TO BE DONE ▸
Print every text line of the records below word for word, leaving the pictures out of your answer.

DATA ENTRIES ▸
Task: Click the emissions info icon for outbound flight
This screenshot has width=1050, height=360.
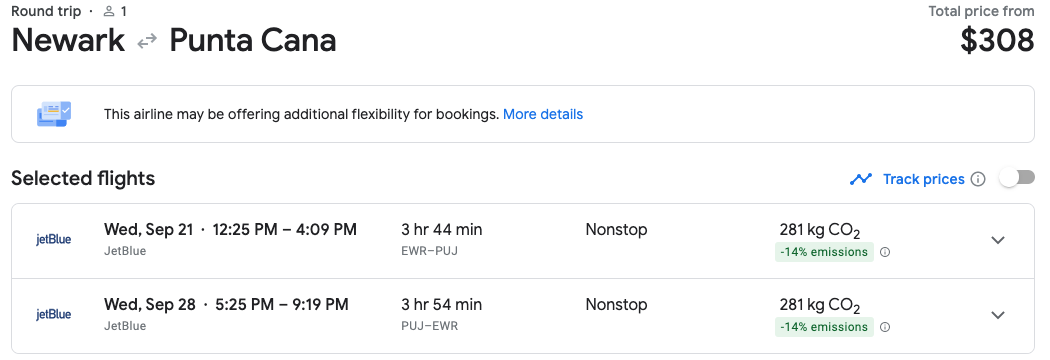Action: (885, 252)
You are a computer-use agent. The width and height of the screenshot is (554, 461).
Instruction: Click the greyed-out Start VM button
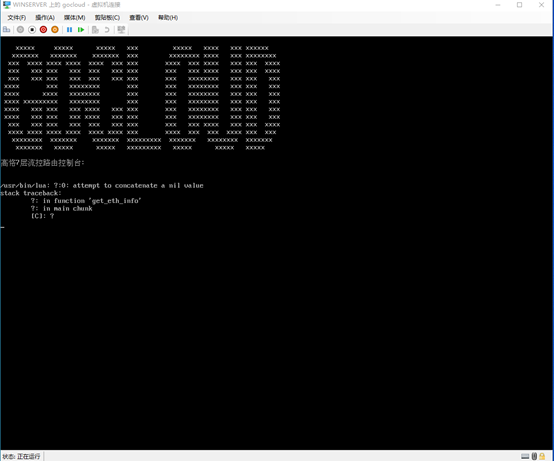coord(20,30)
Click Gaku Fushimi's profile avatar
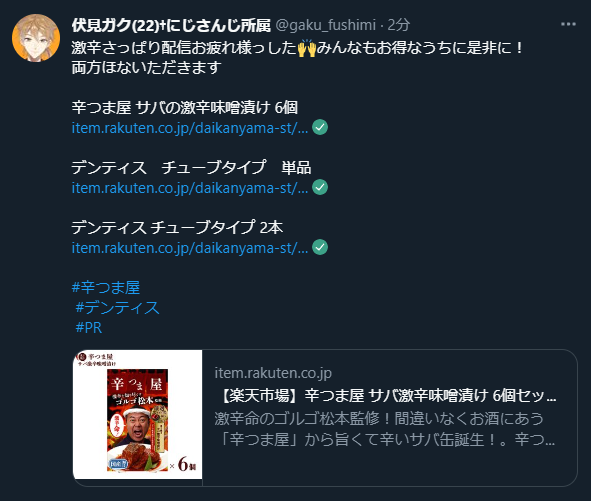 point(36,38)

THE REPLY ▸
Task: Click the emissions info icon for outbound flight
This screenshot has width=1050, height=360.
Action: (885, 252)
You are a computer-use agent. The width and height of the screenshot is (554, 461).
Instruction: Click the greyed-out Start VM button
coord(20,30)
Click Gaku Fushimi's profile avatar
 point(36,38)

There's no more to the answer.